There is really not much more to say than “this film scared me and made me feel I had demons in my homes for weeks. Every time a pop when the pressure changed in the attic or the fridge kicked on I thought it was evil. True that I feel this way about the homes I have lived in on a summer fun filled day of cartoons but still this film was good. The whole time I stayed on edge with this one.
6. “Red State”
This film is just one freaky flick that makes you fear your neighbors! Especially the church on sunday, pray the gay away, “god” fearing folk! Think I live in one of these towns now… Ain’t nothing scarier than twist fanatical people!
5. “11-11-11”
I am impressed by this film mostly because it was a demon prophecy that I wasn’t familiar with. I had no clue that a small population of people around the world thought of this as real. The film didn’t disappoint me but counting down to the day and then watching it pass with nothing supernatural or other worldly happening did!
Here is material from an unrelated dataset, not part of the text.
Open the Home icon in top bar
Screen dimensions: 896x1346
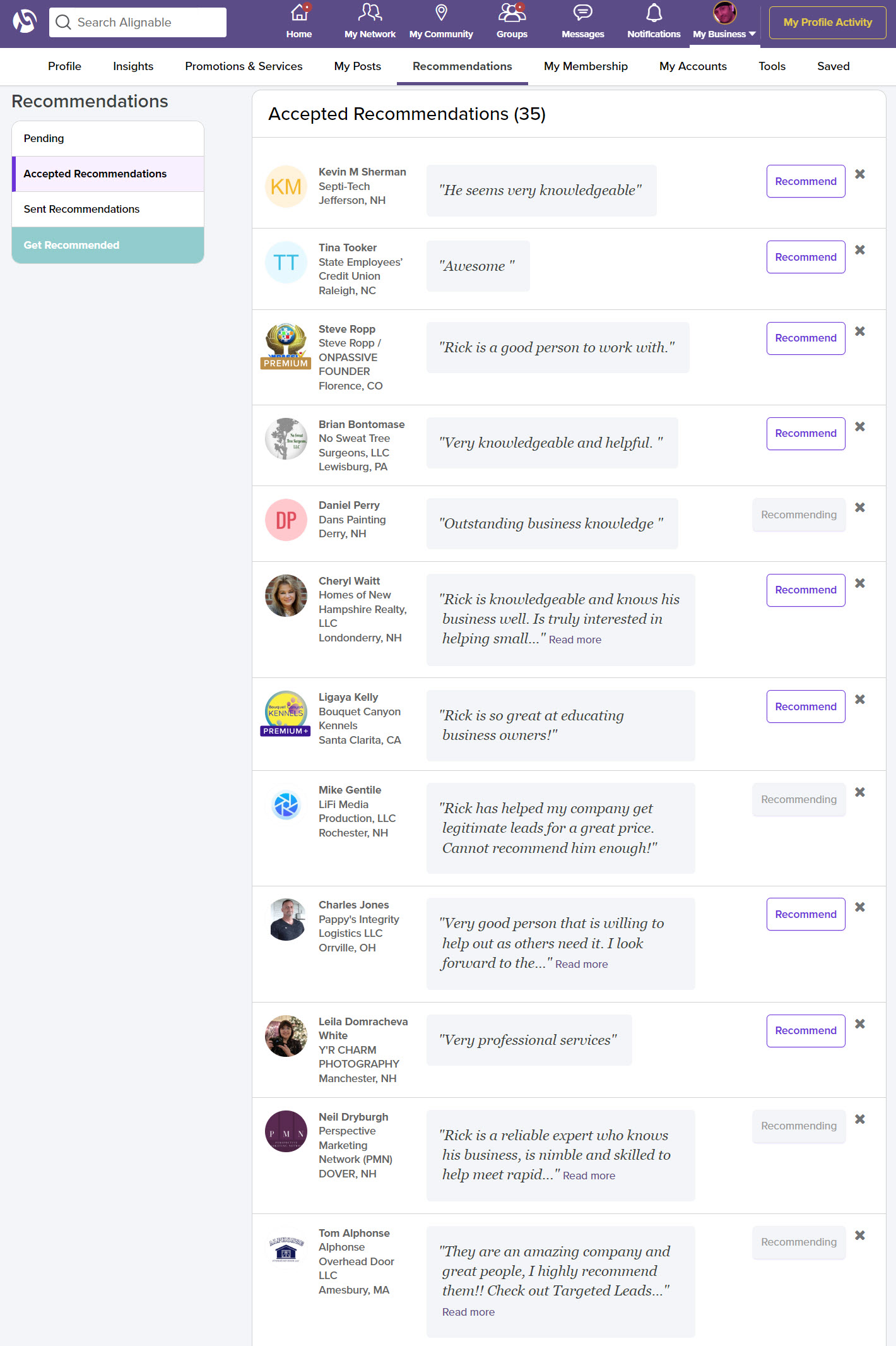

4. “Human Centipede 2: Full sequence”
Quite frankly I am shocked if I talk to someone not impressed by this film. The storyline and concept alone is brilliant. To think someone sit down and envisioned this and then made it happen twice is awesome!
3. “War Of The Dead”
Just a really good zombie flick that gave me pleasure!
2. “Vanishing On 7th Street”
This film was haunting and played on one of my personal fears-darkness and shadow people or shadow demons as I call them. Anyway what ever it is that wants us on the menu that live just beyond the veil between this world and a darker one. This was a more subdued and emotionally intense film.
1. “Don’t Be Afraid Of The Dark”
I jumped more times and stayed a wreak during this film and it still makes me think of those fucking creatures while putting close away in the closet, making the bed, turning out the lights at night around the house, and just most anytime a find my self doing menial task around the house. I love when a film can take hold of me like that!